Requirement:
An exact restatement of the records below is expected.

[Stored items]

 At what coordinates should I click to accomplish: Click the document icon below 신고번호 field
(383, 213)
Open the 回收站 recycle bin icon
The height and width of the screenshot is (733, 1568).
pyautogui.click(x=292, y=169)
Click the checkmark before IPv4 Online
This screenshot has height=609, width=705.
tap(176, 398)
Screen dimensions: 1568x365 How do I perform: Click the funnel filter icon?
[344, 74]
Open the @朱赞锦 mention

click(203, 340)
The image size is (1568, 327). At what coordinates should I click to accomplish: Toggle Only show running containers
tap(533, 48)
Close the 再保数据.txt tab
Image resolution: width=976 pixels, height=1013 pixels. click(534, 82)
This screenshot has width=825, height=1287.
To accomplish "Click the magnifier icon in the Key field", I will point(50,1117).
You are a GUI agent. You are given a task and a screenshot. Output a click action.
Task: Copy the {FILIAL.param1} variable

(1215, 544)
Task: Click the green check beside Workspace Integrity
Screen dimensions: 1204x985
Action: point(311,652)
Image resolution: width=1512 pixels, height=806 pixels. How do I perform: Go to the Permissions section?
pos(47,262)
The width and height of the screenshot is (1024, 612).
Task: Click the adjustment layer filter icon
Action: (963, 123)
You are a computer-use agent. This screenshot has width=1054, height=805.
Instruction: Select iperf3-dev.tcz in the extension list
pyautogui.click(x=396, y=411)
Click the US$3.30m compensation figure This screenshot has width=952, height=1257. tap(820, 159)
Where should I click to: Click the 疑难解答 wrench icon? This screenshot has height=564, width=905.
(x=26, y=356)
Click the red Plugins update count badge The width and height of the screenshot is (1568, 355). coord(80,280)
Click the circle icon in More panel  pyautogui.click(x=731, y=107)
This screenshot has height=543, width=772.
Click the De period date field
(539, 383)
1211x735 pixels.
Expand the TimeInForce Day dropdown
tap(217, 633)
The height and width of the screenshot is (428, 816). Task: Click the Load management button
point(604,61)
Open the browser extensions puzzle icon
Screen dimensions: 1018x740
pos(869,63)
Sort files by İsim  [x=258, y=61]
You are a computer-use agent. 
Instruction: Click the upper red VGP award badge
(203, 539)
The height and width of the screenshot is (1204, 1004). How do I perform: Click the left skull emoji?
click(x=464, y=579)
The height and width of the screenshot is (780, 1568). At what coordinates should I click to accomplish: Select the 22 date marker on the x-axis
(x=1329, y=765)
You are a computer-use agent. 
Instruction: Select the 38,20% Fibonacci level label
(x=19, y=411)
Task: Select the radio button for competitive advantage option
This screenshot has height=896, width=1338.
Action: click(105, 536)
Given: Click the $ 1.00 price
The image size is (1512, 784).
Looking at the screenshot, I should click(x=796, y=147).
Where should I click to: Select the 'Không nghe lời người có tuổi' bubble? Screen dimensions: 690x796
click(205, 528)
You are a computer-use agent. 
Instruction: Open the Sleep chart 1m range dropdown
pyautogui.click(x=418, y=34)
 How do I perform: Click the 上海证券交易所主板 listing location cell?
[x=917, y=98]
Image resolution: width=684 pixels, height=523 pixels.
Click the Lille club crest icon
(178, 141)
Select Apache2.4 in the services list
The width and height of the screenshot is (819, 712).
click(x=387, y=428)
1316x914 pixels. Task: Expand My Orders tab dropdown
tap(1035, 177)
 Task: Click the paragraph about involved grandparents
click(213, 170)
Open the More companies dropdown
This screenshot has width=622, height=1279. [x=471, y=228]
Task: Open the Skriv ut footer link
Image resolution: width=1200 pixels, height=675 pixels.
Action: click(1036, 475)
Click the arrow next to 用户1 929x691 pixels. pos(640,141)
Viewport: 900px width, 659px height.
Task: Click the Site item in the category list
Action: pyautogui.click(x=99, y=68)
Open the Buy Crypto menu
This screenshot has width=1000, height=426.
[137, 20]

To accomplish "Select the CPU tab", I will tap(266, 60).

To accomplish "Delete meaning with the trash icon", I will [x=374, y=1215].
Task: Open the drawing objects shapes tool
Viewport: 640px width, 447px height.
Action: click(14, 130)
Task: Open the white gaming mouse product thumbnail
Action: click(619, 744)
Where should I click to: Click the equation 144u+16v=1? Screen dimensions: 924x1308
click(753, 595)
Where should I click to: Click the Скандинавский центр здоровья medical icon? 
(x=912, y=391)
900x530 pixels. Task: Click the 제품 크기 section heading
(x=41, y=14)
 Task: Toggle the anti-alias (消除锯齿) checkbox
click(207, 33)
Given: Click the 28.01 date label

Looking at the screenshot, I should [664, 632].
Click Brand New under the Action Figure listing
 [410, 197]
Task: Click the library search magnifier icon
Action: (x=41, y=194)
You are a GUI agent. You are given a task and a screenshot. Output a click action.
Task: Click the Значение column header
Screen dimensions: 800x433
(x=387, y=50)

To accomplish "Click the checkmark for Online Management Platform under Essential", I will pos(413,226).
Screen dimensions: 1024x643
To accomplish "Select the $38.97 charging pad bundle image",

Response to this exercise:
 At what coordinates should I click to accomplish: Click the document icon below 신고번호 field
(383, 213)
Open the 回收站 recycle bin icon
The height and width of the screenshot is (733, 1568).
pyautogui.click(x=292, y=169)
Click the checkmark before IPv4 Online
This screenshot has height=609, width=705.
tap(176, 398)
Screen dimensions: 1568x365 How do I perform: Click the funnel filter icon?
[344, 74]
Open the @朱赞锦 mention

click(203, 340)
The image size is (1568, 327). At what coordinates should I click to accomplish: Toggle Only show running containers
tap(533, 48)
Close the 再保数据.txt tab
Image resolution: width=976 pixels, height=1013 pixels. click(534, 82)
This screenshot has width=825, height=1287.
To accomplish "Click the magnifier icon in the Key field", I will point(50,1117).
You are a GUI agent. You are given a task and a screenshot. Output a click action.
Task: Copy the {FILIAL.param1} variable

(1215, 544)
Task: Click the green check beside Workspace Integrity
Screen dimensions: 1204x985
Action: point(311,652)
Image resolution: width=1512 pixels, height=806 pixels. How do I perform: Go to the Permissions section?
pos(47,262)
The width and height of the screenshot is (1024, 612).
Task: Click the adjustment layer filter icon
Action: (963, 123)
You are a computer-use agent. This screenshot has width=1054, height=805.
Instruction: Select iperf3-dev.tcz in the extension list
pyautogui.click(x=396, y=411)
Click the US$3.30m compensation figure This screenshot has width=952, height=1257. tap(820, 159)
Where should I click to: Click the 疑难解答 wrench icon? This screenshot has height=564, width=905.
(x=26, y=356)
Click the red Plugins update count badge The width and height of the screenshot is (1568, 355). coord(80,280)
Click the circle icon in More panel  pyautogui.click(x=731, y=107)
This screenshot has height=543, width=772.
Click the De period date field
(539, 383)
1211x735 pixels.
Expand the TimeInForce Day dropdown
tap(217, 633)
The height and width of the screenshot is (428, 816). Task: Click the Load management button
point(604,61)
Open the browser extensions puzzle icon
Screen dimensions: 1018x740
pos(869,63)
Sort files by İsim  [x=258, y=61]
You are a computer-use agent. 
Instruction: Click the upper red VGP award badge
(203, 539)
The height and width of the screenshot is (1204, 1004). How do I perform: Click the left skull emoji?
click(x=464, y=579)
The height and width of the screenshot is (780, 1568). At what coordinates should I click to accomplish: Select the 22 date marker on the x-axis
(x=1329, y=765)
You are a computer-use agent. 
Instruction: Select the 38,20% Fibonacci level label
(x=19, y=411)
Task: Select the radio button for competitive advantage option
This screenshot has height=896, width=1338.
Action: click(105, 536)
Given: Click the $ 1.00 price
The image size is (1512, 784).
Looking at the screenshot, I should click(x=796, y=147).
Where should I click to: Select the 'Không nghe lời người có tuổi' bubble? Screen dimensions: 690x796
click(205, 528)
You are a computer-use agent. 
Instruction: Open the Sleep chart 1m range dropdown
pyautogui.click(x=418, y=34)
 How do I perform: Click the 上海证券交易所主板 listing location cell?
[x=917, y=98]
Image resolution: width=684 pixels, height=523 pixels.
Click the Lille club crest icon
(178, 141)
Select Apache2.4 in the services list
The width and height of the screenshot is (819, 712).
click(x=387, y=428)
1316x914 pixels. Task: Expand My Orders tab dropdown
tap(1035, 177)
 Task: Click the paragraph about involved grandparents
click(213, 170)
Open the More companies dropdown
This screenshot has width=622, height=1279. [x=471, y=228]
Task: Open the Skriv ut footer link
Image resolution: width=1200 pixels, height=675 pixels.
Action: click(1036, 475)
Click the arrow next to 用户1 929x691 pixels. pos(640,141)
Viewport: 900px width, 659px height.
Task: Click the Site item in the category list
Action: pyautogui.click(x=99, y=68)
Open the Buy Crypto menu
This screenshot has width=1000, height=426.
[137, 20]

To accomplish "Select the CPU tab", I will tap(266, 60).

To accomplish "Delete meaning with the trash icon", I will [x=374, y=1215].
Task: Open the drawing objects shapes tool
Viewport: 640px width, 447px height.
Action: click(14, 130)
Task: Open the white gaming mouse product thumbnail
Action: click(619, 744)
Where should I click to: Click the equation 144u+16v=1? Screen dimensions: 924x1308
click(753, 595)
Where should I click to: Click the Скандинавский центр здоровья medical icon? 
(x=912, y=391)
900x530 pixels. Task: Click the 제품 크기 section heading
(x=41, y=14)
 Task: Toggle the anti-alias (消除锯齿) checkbox
click(207, 33)
Given: Click the 28.01 date label

Looking at the screenshot, I should [664, 632].
Click Brand New under the Action Figure listing
 [410, 197]
Task: Click the library search magnifier icon
Action: (x=41, y=194)
You are a GUI agent. You are given a task and a screenshot. Output a click action.
Task: Click the Значение column header
Screen dimensions: 800x433
(x=387, y=50)

To accomplish "Click the checkmark for Online Management Platform under Essential", I will pos(413,226).
Screen dimensions: 1024x643
To accomplish "Select the $38.97 charging pad bundle image",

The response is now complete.